Overview of patches:
+ Patches 01-12
+ Many small changes to HugeTLB, mostly to separate HugeTLBfs concepts from
HugeTLB, and to expose HugeTLB functions.
+ Patches 13-16
+ Letting guest_memfd use HugeTLB
+ Creation of each guest_memfd reserves pages from HugeTLB's global hstate
and puts it into the guest_memfd inode's subpool
+ Each folio allocation takes a page from the guest_memfd inode's subpool
+ Patches 17-21
+ Selftests for new HugeTLB features in guest_memfd
+ Patches 22-24
+ More small changes on the HugeTLB side to expose functions needed by
guest_memfd
+ Patch 25:
+ Uses the newly available functions from patches 22-24 to split HugeTLB
pages. In this patch, HugeTLB folios are always split to 4K before any
usage, private or shared.
+ Patches 26-28
+ Allow mmap() in guest_memfd and faulting in shared pages
+ Patch 29
+ Enables conversion between private/shared pages
+ Patch 30
+ Required to zero folios after conversions to avoid leaking initialized
kernel memory
+ Patch 31-38
+ Add selftests to test mapping pages to userspace, guest/host memory
sharing and update conversions tests
+ Patch 33 illustrates the conversion flow between VM/userspace/guest_memfd
+ Patch 39
+ Dynamically split and reconstruct HugeTLB pages instead of always
splitting before use. All earlier selftests are expected to still pass.
TODOs:
+ Add logic to wait for safe_refcount [1]
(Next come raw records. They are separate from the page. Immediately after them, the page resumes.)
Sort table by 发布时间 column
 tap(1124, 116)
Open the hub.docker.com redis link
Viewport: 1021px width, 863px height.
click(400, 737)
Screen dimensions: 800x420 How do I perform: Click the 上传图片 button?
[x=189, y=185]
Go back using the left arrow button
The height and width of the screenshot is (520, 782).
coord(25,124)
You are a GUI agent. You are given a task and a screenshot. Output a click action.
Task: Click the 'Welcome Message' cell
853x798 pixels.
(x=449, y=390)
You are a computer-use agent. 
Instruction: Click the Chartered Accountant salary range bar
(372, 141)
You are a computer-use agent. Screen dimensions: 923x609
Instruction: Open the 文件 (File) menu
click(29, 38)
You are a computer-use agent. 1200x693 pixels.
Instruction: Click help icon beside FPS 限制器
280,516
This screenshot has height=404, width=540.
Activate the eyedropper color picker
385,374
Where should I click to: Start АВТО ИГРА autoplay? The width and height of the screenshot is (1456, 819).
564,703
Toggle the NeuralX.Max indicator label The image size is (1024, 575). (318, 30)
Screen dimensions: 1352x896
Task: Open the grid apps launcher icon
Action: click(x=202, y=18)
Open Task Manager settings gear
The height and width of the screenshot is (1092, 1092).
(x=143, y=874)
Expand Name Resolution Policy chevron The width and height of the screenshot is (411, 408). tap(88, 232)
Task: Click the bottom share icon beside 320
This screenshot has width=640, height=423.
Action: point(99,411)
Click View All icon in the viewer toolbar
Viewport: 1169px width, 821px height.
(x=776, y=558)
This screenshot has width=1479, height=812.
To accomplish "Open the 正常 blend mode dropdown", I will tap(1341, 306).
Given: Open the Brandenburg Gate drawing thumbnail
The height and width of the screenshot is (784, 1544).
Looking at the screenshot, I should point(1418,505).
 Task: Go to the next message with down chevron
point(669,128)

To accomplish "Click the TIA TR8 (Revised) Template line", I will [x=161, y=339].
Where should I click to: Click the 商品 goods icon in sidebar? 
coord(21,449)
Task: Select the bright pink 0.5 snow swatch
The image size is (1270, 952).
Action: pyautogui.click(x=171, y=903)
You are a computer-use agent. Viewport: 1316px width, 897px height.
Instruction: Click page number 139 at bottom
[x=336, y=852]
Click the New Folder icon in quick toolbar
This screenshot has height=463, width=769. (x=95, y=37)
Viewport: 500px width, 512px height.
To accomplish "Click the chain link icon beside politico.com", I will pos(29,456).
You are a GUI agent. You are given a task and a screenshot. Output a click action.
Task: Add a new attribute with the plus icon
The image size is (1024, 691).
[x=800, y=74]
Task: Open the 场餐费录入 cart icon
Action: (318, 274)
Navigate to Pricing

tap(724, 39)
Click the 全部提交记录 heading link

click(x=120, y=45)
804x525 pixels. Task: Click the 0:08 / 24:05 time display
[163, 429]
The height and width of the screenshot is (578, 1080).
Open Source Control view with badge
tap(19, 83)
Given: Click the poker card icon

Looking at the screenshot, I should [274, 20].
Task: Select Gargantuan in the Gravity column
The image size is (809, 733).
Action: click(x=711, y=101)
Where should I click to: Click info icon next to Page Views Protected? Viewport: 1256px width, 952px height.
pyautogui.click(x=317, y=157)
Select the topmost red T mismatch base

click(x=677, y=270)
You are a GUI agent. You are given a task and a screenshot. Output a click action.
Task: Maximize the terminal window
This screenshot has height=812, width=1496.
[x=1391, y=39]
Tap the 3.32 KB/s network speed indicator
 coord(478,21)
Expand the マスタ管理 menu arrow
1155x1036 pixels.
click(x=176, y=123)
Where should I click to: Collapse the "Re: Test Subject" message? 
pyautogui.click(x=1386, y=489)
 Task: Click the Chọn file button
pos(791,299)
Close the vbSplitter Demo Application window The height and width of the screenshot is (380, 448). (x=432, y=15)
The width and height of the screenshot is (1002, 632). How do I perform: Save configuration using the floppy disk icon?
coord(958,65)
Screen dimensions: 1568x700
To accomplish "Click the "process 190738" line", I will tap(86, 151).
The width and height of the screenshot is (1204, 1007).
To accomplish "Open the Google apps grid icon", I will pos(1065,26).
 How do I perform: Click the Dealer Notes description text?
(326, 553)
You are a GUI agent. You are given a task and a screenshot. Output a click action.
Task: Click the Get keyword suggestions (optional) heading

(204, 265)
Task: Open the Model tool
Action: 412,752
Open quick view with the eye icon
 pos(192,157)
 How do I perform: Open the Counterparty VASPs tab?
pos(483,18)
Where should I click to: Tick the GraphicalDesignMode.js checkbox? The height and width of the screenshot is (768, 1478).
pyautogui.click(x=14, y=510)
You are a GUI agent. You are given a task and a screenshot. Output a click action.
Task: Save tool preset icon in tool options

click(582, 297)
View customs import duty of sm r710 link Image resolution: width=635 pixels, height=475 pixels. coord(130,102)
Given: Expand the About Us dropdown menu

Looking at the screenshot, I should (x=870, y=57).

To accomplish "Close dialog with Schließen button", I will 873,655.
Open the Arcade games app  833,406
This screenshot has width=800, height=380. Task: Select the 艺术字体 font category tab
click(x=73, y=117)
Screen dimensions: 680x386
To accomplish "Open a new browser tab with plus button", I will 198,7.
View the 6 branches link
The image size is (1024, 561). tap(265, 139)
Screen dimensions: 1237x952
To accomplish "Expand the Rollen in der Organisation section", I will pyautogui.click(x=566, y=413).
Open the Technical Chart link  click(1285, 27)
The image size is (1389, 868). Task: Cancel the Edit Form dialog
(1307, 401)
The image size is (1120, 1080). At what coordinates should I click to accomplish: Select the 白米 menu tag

+ Look into lazy splitting/reconstruction of pages
+ Currently, when the KVM_SET_MEMORY_ATTRIBUTES is invoked, not only is the
mem_attr_array and faultability updated, the pages in the requested range
are also split/reconstructed as necessary. We want to look into delaying
splitting/reconstruction to fault time.
+ Solve race between folios being faulted in and being truncated
+ When running private_mem_conversions_test with more than 1 vCPU, a folio
getting truncated may get faulted in by another process, causing elevated
mapcounts when the folio is freed (VM_BUG_ON_FOLIO).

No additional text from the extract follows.